[SOURCE RECORDS Boundary: Start]

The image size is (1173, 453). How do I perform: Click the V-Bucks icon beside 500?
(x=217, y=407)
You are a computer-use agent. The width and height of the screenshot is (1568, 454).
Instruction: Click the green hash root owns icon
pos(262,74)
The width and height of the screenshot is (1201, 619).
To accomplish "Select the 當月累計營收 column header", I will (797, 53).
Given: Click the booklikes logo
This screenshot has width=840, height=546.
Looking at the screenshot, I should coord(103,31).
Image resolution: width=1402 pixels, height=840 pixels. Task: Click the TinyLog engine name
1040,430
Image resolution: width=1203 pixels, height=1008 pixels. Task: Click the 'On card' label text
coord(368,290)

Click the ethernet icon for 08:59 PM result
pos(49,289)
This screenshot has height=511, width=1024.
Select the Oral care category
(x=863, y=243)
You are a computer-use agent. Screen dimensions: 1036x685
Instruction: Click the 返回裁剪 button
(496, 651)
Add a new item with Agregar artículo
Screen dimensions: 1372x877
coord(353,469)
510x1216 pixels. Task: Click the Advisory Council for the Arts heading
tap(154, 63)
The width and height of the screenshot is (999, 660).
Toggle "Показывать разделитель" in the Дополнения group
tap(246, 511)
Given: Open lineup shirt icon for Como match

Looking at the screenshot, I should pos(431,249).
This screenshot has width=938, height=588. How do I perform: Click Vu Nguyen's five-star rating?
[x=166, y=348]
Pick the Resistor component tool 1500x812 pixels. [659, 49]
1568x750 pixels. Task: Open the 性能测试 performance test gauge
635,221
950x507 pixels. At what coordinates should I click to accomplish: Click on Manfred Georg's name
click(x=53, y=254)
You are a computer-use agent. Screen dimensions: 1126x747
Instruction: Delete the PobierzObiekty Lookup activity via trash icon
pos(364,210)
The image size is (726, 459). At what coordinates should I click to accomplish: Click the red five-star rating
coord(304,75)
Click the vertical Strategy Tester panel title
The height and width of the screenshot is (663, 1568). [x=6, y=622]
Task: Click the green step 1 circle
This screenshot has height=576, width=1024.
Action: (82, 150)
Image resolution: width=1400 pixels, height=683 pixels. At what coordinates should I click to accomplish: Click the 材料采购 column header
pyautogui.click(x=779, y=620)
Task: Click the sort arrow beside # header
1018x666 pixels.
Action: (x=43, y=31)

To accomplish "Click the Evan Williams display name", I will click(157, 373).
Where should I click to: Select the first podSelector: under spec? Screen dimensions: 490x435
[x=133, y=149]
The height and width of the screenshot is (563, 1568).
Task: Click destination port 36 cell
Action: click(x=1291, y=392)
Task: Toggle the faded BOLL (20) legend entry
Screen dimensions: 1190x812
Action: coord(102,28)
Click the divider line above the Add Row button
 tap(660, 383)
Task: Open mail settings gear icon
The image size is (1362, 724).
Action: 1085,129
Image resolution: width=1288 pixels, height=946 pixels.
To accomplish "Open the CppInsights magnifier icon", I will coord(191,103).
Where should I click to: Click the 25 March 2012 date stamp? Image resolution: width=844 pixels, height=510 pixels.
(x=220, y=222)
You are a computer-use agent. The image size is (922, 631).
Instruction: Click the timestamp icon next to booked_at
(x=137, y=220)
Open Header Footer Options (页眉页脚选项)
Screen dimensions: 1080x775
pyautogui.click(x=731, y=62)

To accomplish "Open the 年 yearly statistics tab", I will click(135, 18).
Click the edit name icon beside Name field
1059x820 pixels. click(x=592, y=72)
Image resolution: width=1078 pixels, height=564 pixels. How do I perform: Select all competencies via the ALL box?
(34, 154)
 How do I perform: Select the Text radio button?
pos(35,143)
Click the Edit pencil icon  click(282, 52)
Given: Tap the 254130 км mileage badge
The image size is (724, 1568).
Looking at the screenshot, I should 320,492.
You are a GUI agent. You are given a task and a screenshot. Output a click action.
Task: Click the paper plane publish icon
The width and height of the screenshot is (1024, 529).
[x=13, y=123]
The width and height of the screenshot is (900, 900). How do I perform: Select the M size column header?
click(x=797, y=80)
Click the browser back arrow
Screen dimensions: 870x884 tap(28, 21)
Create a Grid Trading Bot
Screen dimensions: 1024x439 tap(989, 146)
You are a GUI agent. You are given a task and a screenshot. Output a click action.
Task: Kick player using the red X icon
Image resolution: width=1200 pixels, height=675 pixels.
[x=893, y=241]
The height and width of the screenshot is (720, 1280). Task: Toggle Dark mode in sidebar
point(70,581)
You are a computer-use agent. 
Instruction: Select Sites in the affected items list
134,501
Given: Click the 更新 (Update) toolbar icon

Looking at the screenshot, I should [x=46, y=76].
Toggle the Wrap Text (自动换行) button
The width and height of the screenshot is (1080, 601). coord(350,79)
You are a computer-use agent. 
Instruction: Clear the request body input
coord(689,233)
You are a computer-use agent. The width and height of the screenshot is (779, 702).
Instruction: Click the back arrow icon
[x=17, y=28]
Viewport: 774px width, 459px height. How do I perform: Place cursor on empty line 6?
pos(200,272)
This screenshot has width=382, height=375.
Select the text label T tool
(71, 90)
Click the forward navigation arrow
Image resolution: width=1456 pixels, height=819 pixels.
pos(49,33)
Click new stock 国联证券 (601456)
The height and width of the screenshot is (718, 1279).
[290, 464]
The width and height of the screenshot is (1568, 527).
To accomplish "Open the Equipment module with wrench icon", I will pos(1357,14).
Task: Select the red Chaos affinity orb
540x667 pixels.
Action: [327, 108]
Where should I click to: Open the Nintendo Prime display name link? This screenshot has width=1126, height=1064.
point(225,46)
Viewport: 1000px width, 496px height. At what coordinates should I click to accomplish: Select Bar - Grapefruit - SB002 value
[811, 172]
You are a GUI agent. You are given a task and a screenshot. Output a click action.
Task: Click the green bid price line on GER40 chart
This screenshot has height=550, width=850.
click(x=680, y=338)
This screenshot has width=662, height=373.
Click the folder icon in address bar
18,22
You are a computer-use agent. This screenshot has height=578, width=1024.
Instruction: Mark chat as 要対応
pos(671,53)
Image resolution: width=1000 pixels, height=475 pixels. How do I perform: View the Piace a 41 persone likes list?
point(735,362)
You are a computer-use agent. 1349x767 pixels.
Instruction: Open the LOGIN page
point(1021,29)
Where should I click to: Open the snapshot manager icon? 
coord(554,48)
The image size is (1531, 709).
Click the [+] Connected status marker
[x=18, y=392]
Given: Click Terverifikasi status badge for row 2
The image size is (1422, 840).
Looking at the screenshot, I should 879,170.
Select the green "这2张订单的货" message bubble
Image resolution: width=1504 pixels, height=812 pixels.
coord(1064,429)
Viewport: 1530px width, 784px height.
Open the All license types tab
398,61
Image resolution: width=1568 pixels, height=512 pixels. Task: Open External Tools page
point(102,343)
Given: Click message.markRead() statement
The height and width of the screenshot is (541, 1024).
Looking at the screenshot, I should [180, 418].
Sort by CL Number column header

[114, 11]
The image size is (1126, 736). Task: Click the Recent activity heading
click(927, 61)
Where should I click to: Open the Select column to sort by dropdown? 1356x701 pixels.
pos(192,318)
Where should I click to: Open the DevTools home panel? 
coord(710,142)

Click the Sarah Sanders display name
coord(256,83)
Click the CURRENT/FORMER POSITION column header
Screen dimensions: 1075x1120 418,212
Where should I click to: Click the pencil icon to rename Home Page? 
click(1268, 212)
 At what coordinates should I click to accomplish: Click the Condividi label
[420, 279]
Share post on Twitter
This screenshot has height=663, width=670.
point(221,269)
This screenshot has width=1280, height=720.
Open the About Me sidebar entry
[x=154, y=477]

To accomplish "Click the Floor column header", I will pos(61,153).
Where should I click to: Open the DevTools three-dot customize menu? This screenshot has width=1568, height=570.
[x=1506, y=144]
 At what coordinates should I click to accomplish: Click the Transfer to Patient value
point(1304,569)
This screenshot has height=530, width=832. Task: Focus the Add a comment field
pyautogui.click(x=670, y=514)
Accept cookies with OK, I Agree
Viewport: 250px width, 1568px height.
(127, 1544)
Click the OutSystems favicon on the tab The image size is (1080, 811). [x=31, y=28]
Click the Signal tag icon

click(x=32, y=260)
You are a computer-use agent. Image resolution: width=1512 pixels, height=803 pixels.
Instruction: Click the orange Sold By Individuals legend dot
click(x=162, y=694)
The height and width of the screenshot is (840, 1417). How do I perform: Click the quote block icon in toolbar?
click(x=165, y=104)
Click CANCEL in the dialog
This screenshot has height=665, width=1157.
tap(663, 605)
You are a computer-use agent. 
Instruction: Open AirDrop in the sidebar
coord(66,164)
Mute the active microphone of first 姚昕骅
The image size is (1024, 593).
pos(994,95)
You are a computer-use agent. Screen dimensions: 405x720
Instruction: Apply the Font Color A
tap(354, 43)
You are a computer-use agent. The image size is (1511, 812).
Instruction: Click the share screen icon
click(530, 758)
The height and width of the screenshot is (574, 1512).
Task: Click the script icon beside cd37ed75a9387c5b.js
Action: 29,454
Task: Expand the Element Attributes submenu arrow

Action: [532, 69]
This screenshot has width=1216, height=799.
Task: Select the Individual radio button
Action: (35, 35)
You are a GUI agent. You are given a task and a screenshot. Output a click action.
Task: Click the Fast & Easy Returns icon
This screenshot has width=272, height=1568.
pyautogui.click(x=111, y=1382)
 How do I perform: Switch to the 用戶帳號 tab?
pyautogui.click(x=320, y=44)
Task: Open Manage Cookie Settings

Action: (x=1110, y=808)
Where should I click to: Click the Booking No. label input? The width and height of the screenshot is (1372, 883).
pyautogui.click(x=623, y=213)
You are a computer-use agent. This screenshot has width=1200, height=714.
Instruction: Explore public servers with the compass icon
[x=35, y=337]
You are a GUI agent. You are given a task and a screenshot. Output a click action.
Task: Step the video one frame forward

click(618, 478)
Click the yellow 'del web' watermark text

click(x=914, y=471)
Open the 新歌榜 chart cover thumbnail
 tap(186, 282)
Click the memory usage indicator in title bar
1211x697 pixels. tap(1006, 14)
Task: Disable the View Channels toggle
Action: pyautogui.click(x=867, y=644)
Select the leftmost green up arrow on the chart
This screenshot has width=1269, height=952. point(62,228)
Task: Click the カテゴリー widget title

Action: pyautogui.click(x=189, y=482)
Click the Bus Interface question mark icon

[SOURCE RECORDS Boundary: End]

◆ EXERCISE REQUIREMENTS: Pull every line with the string "badge" from the data above.

◆ SOLUTION TO THIS PROBLEM:
Given: Tap the 254130 км mileage badge
Given: Click Terverifikasi status badge for row 2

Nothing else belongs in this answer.